Working mothers need flexibility to progress their careers

The industry can be more flexible in its working practices to accommodate the needs of working mothers, writes Roseanna Bloxham.

As a woman engineer, now at the stage where I’m managing large multidisciplinary geotechnical-led projects, I’ve never experienced any gender-related work issues. However, I know this is not the case for my female colleagues who have had children.

Our geosciences team is still unusual because it’s over a third female, and our geosciences director is a woman. RSK offers flexible and part time working to both men and women, which helps women engineers drive their careers forward once they have children.

But there’s only so much a company can do to support women when the nature of site work is still not conducive to working motherhood. The received wisdom is that site investigation work is by its nature inflexible; you have to load up the van the night before, you have to be on site by 8am to give instructions to the operatives working the machinery and carry out health and safety checks, you have to monitor the day’s work to ensure it’s conducted to the proper standard and you have to clear up the site and makes sure it’s properly locked up after the contractors have left.

It’s really difficult for working mothers to be on site by 8am, because most childcare facilities are not open at 6am, when they would need to drop off their children. Therefore after having children female engineers are still tending to go back into desk roles.
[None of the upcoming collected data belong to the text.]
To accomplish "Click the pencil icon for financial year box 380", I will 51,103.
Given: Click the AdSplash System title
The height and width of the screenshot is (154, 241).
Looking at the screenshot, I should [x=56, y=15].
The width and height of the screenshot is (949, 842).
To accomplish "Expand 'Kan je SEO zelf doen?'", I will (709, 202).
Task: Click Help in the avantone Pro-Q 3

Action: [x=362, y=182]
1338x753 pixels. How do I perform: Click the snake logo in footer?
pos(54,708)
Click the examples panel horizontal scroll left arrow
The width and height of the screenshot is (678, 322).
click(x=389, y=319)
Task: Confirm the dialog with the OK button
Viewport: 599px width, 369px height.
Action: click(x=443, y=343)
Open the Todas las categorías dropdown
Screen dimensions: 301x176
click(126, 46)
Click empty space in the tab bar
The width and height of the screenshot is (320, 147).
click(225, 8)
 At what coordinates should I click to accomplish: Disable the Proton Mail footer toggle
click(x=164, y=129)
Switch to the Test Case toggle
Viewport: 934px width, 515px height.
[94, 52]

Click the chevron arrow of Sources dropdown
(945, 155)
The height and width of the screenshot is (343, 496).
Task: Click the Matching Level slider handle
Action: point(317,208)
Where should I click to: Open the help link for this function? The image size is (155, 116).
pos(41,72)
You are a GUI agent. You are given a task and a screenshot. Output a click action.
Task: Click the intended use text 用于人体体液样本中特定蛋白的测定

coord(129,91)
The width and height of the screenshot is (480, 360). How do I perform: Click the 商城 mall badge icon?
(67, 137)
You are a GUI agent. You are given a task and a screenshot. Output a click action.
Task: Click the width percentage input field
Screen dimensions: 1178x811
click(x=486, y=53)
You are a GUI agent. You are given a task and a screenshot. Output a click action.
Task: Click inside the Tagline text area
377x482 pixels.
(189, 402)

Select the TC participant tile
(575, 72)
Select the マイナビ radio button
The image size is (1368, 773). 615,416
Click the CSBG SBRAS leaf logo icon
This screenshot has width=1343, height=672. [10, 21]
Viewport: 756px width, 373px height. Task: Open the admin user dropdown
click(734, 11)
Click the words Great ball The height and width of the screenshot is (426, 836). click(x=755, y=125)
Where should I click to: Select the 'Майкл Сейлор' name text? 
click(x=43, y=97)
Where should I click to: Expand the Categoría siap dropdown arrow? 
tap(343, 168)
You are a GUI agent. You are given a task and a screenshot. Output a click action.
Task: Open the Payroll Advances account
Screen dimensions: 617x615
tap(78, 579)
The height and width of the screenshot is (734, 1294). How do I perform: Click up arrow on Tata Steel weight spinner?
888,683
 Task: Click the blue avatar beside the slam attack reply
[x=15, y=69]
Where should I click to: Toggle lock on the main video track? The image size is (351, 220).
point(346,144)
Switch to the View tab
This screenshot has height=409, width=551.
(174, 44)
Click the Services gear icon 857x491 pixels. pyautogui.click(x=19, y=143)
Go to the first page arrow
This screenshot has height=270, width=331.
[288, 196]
Our company addresses this problem in various ways, one of which is to use graduates to support senior women engineers. The graduate can be there early to set up and late to lock up, while the senior consultant can devote her expertise to the technicalities of, for example, soil sampling.

However, we could go further in challenging the industry’s ingrained beliefs about site work. People say there’s no flexibility in relation to an early start, because a team of people is there waiting. But why does work have to start at 8am? This is not a necessity but a working practice enshrined in the industry since the time when it was exclusively male.

Construction workers don’t like to sit in traffic because they need to transport heavy machinery, which makes their vehicles hard to handle. They therefore travel before the morning rush hour and before the evening rush hour. There’s strong industry ethos that a proper day’s work (which I’ve even heard described as “a man’s day’s work”) means starting early, while knocking off early is culturally acceptable. In many jobs that we do in London, people arrive at 6.30am and go home at 2.30pm.

It would just as feasible to start work at 10am, after the morning rush hour, and to go home late. This would suit working mothers much better, as evening childcare is much easier to arrange than early morning childcare. Of course heat is an issue in summer, but in the UK summer is only a short part of the working year.

We find that it’s often a case of simply suggesting to clients that they work to a different timescale. Clients are usually happy to accommodate the needs of a valued female engineer if brought to their attention. And construction clients are often receptive if we say (outside the summer months) “for this particular project, the working hours will be 10-6”.

Roseanna Bloxham is a senior geo-environmental engineer at environmental consultancy RSK. Last month she won Best Woman Consultant at the 2017 European Women in Construction and Engineering Awards.